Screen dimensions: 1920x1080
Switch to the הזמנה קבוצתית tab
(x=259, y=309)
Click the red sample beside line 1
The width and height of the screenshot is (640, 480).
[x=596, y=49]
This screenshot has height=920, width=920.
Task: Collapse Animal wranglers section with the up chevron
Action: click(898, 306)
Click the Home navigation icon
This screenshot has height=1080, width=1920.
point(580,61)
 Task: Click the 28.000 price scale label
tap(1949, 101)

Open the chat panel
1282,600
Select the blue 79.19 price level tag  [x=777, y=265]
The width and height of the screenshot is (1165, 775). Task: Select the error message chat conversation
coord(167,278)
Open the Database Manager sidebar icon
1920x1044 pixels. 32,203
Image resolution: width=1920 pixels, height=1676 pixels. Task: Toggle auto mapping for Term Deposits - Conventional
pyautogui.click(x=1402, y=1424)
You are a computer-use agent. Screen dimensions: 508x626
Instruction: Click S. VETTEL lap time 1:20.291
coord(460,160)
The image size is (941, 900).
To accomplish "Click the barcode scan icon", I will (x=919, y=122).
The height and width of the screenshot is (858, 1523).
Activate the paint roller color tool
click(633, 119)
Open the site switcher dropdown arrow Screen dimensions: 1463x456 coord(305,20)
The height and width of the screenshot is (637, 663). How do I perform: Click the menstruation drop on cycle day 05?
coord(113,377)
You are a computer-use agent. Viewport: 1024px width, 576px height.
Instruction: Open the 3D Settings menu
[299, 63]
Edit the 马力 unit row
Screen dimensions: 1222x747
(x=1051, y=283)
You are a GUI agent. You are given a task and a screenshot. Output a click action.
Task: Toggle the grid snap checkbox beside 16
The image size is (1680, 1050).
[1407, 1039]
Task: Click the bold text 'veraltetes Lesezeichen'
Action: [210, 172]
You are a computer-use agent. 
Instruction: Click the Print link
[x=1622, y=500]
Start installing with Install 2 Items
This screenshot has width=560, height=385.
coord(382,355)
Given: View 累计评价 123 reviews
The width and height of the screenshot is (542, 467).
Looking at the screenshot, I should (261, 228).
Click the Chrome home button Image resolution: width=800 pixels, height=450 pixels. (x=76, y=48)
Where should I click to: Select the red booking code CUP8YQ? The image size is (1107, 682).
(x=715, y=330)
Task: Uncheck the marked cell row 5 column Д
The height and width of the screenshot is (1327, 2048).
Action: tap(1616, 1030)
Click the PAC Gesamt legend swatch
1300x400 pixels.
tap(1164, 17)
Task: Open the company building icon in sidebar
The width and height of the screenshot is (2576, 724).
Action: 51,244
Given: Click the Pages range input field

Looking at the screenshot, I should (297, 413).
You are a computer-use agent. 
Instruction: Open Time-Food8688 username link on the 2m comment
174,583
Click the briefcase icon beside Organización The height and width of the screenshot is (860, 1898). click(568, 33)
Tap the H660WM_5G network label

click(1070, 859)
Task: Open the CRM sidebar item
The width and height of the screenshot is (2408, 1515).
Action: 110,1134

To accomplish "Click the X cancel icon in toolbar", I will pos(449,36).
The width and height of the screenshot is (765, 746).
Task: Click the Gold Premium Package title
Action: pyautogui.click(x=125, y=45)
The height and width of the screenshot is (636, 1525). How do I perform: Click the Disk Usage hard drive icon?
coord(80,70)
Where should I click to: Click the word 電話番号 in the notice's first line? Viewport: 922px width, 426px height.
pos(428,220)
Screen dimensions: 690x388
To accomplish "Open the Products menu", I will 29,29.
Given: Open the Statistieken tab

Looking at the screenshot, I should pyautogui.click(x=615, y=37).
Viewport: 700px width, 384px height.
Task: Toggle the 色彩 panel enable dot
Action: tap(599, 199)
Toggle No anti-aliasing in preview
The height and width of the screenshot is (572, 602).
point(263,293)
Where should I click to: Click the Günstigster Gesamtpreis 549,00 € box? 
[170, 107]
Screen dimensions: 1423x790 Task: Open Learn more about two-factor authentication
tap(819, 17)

◇ ◇ ◇

### GOAL OF THE EXERCISE
Please copy the stretch of the records from the line containing "The image size is (941, 900)." through the line containing "click(633, 119)", word for word.

### REPLY TO THE EXERCISE
The image size is (941, 900).
To accomplish "Click the barcode scan icon", I will (x=919, y=122).
The height and width of the screenshot is (858, 1523).
Activate the paint roller color tool
click(633, 119)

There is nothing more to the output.